Exercise aim: Find the word "height" in the listing. Copy out each line where it occurs.
===
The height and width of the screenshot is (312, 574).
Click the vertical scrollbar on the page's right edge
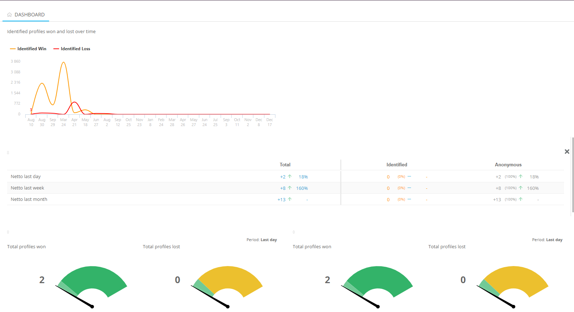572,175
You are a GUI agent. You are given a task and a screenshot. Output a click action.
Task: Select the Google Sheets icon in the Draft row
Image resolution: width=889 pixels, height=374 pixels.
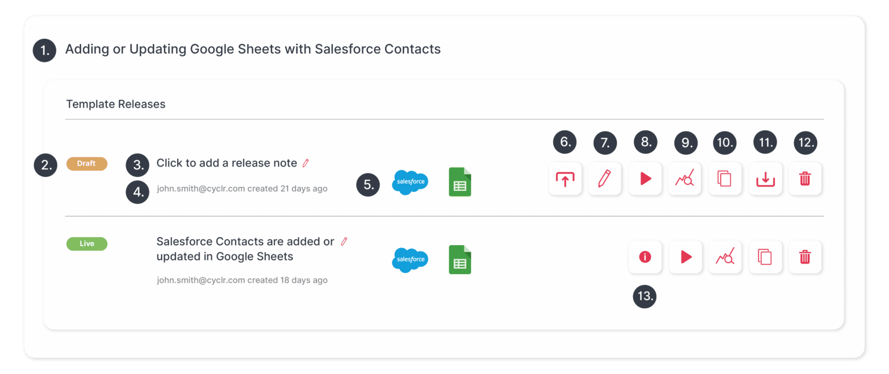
===
Written response:
The height and width of the screenshot is (312, 574).
Image resolution: width=889 pixels, height=374 pixels.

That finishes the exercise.